== Raw data

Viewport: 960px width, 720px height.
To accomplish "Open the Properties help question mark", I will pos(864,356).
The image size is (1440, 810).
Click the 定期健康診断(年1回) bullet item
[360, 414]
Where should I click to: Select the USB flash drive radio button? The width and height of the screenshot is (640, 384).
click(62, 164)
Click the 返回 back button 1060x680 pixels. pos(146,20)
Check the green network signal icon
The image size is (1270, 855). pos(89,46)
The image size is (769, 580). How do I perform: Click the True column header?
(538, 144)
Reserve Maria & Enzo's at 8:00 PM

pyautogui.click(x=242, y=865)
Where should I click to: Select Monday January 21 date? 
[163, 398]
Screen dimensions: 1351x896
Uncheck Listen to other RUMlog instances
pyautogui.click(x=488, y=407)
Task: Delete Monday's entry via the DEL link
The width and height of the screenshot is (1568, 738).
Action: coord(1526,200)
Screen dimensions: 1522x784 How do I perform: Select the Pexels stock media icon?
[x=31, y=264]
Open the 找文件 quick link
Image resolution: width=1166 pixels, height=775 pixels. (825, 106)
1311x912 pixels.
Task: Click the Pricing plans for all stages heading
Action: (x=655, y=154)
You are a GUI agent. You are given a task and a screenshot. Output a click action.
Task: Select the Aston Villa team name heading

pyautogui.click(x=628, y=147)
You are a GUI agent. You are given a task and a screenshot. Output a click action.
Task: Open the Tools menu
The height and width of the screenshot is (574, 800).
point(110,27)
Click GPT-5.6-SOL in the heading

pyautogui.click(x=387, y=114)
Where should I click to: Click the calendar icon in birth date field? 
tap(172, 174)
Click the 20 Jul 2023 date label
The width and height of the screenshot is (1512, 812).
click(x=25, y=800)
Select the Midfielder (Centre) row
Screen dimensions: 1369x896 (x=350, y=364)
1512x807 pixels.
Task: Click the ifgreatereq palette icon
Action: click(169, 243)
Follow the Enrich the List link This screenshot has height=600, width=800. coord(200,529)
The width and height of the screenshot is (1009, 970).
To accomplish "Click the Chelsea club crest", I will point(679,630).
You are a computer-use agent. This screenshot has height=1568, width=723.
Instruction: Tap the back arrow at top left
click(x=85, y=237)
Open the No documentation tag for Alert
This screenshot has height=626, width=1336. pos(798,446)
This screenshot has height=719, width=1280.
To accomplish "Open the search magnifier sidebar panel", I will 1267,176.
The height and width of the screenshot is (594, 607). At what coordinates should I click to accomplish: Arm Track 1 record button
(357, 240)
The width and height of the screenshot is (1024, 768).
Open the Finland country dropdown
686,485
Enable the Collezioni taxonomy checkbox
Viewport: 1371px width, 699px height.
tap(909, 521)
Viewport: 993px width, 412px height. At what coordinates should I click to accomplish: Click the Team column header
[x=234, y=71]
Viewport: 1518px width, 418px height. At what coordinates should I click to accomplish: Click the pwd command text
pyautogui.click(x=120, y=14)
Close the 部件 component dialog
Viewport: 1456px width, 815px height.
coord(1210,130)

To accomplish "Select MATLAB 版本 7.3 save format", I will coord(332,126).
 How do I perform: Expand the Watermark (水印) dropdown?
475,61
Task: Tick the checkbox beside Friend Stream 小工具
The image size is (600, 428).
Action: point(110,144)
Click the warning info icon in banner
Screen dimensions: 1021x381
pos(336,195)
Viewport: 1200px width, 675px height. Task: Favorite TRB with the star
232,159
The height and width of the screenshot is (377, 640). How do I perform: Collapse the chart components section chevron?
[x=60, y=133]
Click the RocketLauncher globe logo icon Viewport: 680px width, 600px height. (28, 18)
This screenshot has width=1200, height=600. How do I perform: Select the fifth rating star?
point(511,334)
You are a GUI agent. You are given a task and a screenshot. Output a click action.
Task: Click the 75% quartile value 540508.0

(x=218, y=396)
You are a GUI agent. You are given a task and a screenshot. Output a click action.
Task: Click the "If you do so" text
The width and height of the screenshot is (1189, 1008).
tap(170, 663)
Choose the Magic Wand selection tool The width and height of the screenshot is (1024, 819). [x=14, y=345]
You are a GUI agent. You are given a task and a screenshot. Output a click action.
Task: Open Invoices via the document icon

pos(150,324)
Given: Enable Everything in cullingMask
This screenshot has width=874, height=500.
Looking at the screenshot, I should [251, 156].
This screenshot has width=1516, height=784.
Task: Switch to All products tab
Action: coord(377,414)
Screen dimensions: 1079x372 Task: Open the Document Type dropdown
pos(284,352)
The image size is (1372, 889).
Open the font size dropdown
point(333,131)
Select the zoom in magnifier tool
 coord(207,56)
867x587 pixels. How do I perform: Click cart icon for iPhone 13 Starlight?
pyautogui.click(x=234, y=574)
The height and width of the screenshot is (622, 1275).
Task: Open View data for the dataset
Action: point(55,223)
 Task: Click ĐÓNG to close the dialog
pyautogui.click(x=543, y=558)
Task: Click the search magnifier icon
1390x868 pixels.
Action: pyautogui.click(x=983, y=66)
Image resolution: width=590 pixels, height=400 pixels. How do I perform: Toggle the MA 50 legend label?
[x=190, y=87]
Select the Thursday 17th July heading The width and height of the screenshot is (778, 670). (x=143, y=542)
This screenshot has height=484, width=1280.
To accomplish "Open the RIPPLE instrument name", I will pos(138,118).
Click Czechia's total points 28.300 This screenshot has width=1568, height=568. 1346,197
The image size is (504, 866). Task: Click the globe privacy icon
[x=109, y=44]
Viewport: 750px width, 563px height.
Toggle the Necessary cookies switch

====

## Problem to work on
From the entries above, work out how many lines include "Enable"; the number is the only answer wanted.

## Your response
2